Foundation Studies in Science Fiction
In addition to the journal, the SFF has produced a number of critical works as part of the series, Foundation Studies in Science Fiction, originally edited by Farah Mendlesohn. Copies are still available for a special discount price of £2 (plus p&p) from Simon Bradshaw (email@example.com). We are interested in publishing further titles. If you have a topic in mind, please approach one of the committee members (see the list of Contacts above).
The Parliament of Dreams: Conferring on Babylon 5 (1998) edited by Edward James and Farah Mendlesohn. A PDF of this collection is available here.
Terry Pratchett: Guilty of Literature (2000) edited by Andrew M. Butler, Edward James and Farah Mendlesohn. Republished in a new edition in 2008 by Old Earth Books.
The True Knowledge of Ken MacLeod (2003) edited by Andrew M. Butler and Farah Mendlesohn
Ken MacLeod is one of the major talents in contemporary British science fiction. His novels are complex explorations of future politics and revolutions, and bring fresh life and wit to the utopian form. This volume features essays by John H. Arnold, K.V. Bailey, Neal Baker, James Brown, Adam Frisch, Joan Gordon, Farah Mendlesohn, John Newsinger and Andy Wood and interviews with MacLeod by Andrew M. Butler and Andy Sawyer. It covers not only the Fall Revolution Quartet and the Engines of Light Trilogy, but also MacLeod’s polemics and poetry. The essays discuss his politics and analyze the ideological history from which they emerge. They also explore his place in the history of science fiction, the rights of the posthuman and the ethics of genocide. In addition, there are contributions from Macleod himself: a re-examination of fellow Scot Iain M. Banks’ Consider Phlebas and a groundbreaking attempt to link Marxism, science fiction and the longing for apocalypse and utopia.
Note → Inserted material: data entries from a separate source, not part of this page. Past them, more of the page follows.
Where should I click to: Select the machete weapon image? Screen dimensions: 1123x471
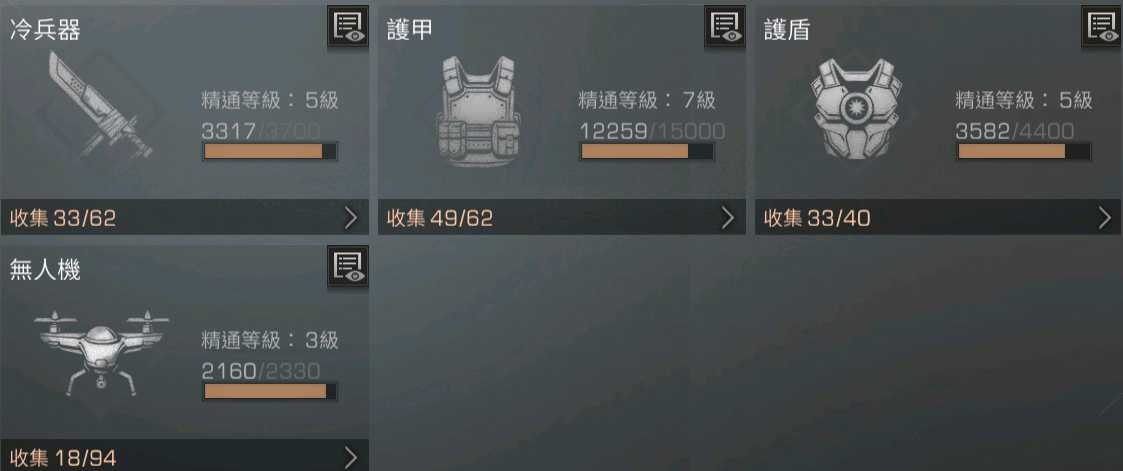tap(101, 105)
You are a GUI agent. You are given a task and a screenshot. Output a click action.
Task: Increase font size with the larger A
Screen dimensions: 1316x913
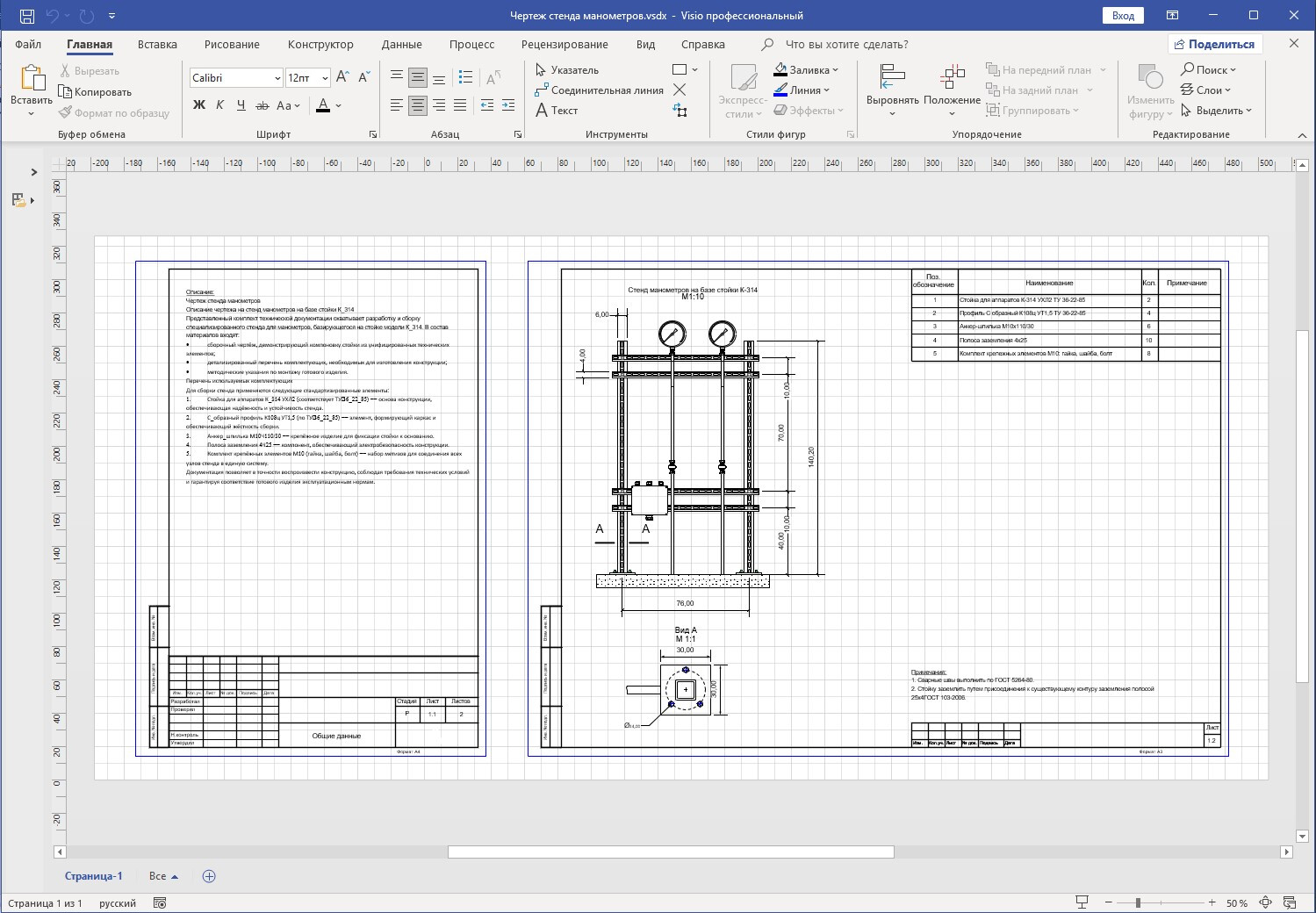coord(343,77)
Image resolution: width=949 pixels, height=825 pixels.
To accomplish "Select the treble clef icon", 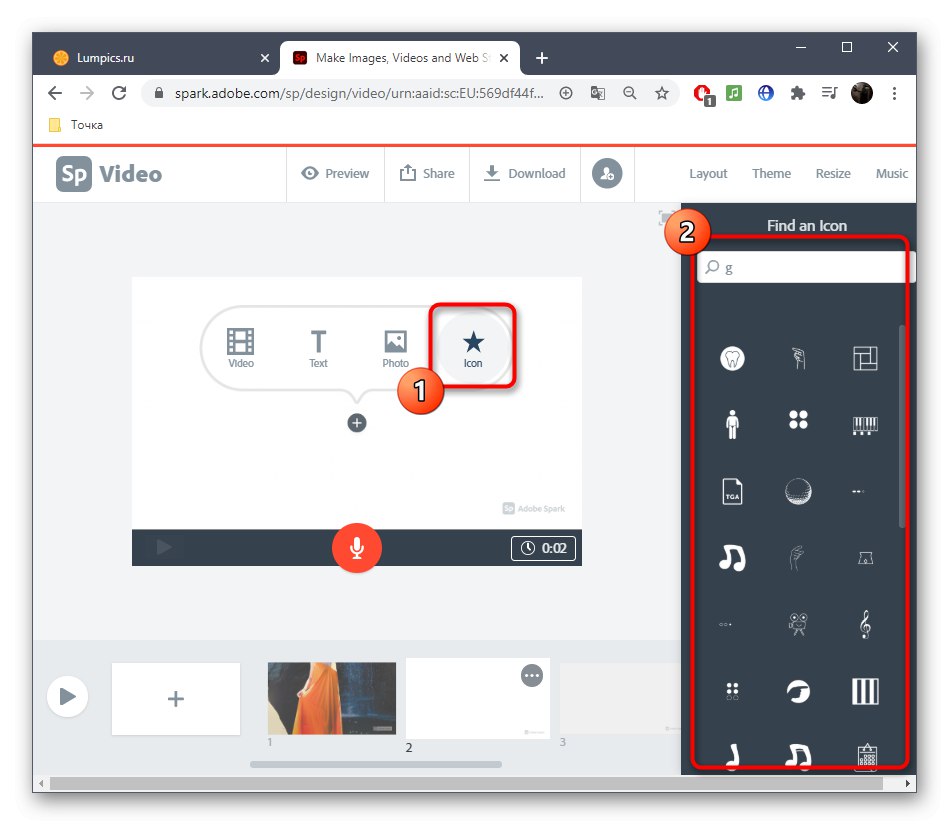I will click(864, 624).
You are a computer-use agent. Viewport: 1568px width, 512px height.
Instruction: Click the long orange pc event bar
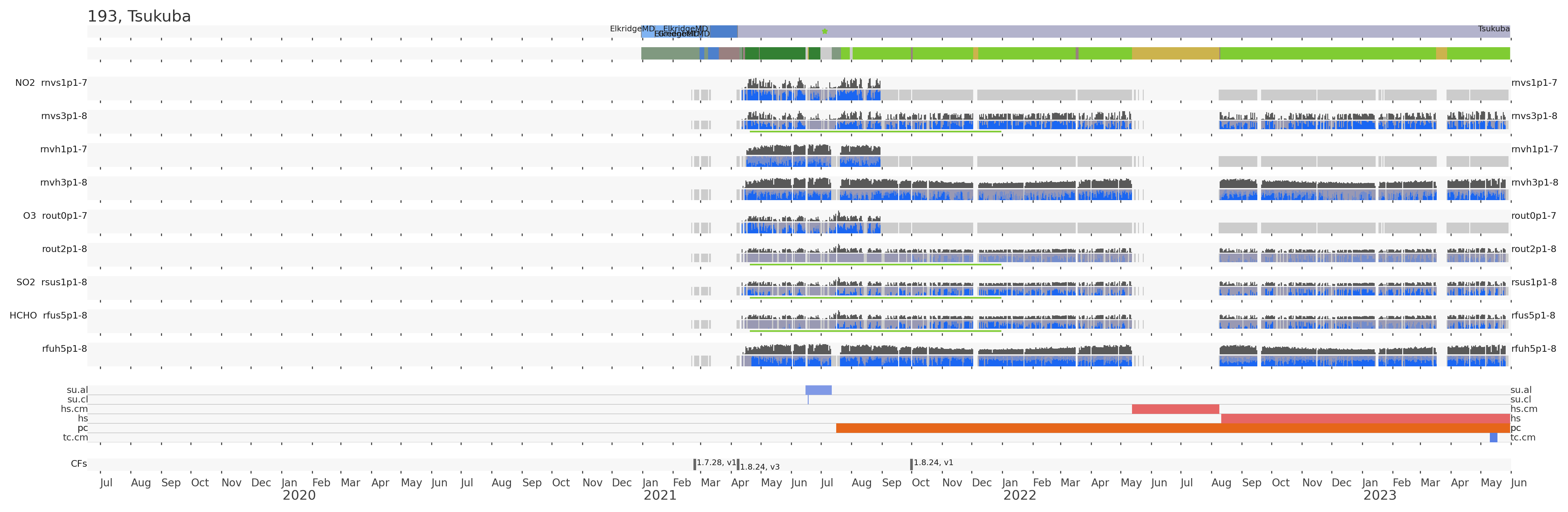tap(1172, 428)
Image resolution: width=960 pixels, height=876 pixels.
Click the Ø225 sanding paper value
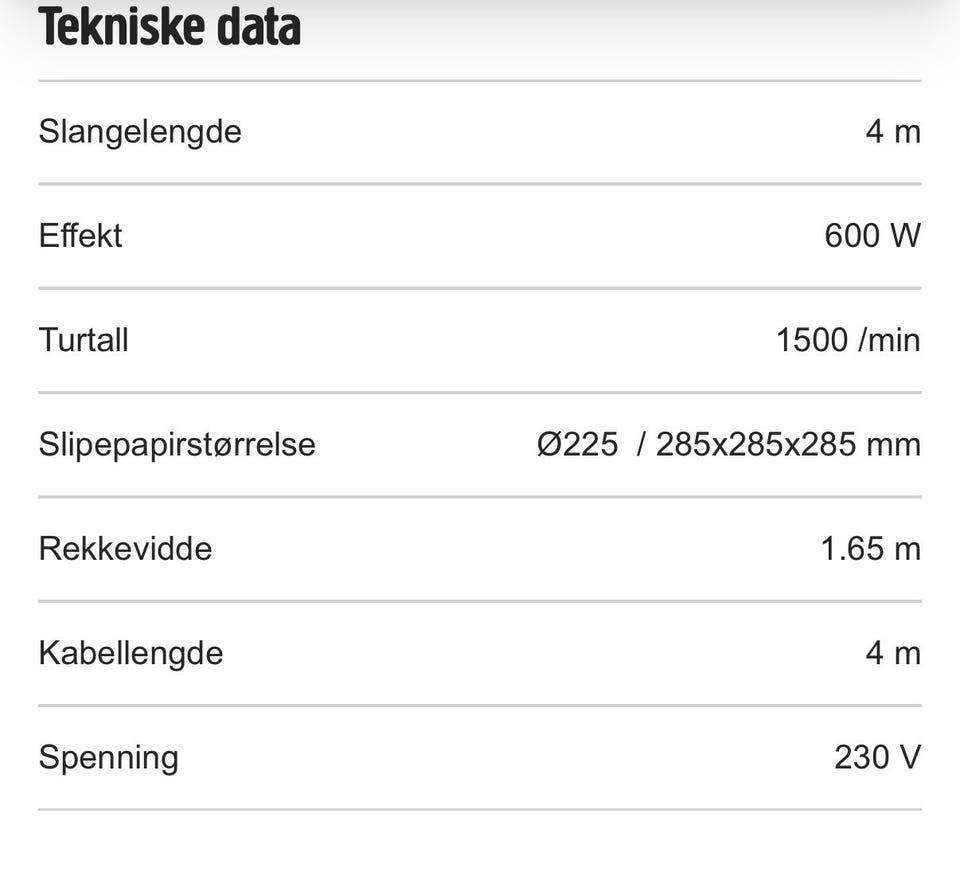click(x=577, y=444)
A Celebration of British Science Fiction (2005) edited by Andy Sawyer, Andrew M. Butler and Farah Mendlesohn. Published as Foundation 93.
Parietal Games: Critical Writings by and on M. John Harrison (2005) edited by Mark Bould and Michelle Reid
M. John Harrison is best known for his space operas, The Centauri Device and Light, the Viriconium sequence, and his award-winning non-science-fiction novel, Climbers. But he has also had a parallel career as a critic, both for specialist science-fiction venues such as Foundation, Speculation and New Worlds, and mainstream publications such as The Guardian, The Times Literary Supplement and The Spectator. Over four decades he has reviewed novels by authors as diverse as Anne McCaffrey, Kim Stanley Robinson, William Burroughs, John Updike and Joanna Trollope. Parietal Games collects Harrison’s critical writings for the first time and reveals him as an insightful and trenchant voice inside and outside science fiction. This volume also contains articles about Harrison’s oeuvre, from Mark Bould, John Clute, Rjurik Davidson, Graham Fraser, Nick Freeman, Elizabeth Hand, Rob Latham, Farah Mendlesohn and Graham Sleight.
Christopher Priest: The Interaction (2005) edited by Andrew M. Butler
The Unsilent Library: Adventures in New Doctor Who (2011) edited by Simon Bradshaw, Graham Sleight and Tony Keen. Foreword by Robert Shearman
The return of Doctor Who to regular TV production after many years of absence proved to be one of the BBC’s greatest successes of the last decade. To a great extent this was down to the distinctive re-invention of the programme by its chief writer and executive producer, Russell T. Davies, and the group of writers he assembled. The Unsilent Library examines the storytelling style and techniques of the first five years of New Who. Ten in-depth critical essays explore how its writers have updated a series with a history stretching back five decades to stand in the forefront of contemporary science fiction drama. Contributors include Graham Sleight, Paul Hawkins, Una McCormack, Antony Keen, Sydney and Andy Duncan, Catherine Coker, James Rose, Leslie McMurtry, Richard Burley and Clare Parody.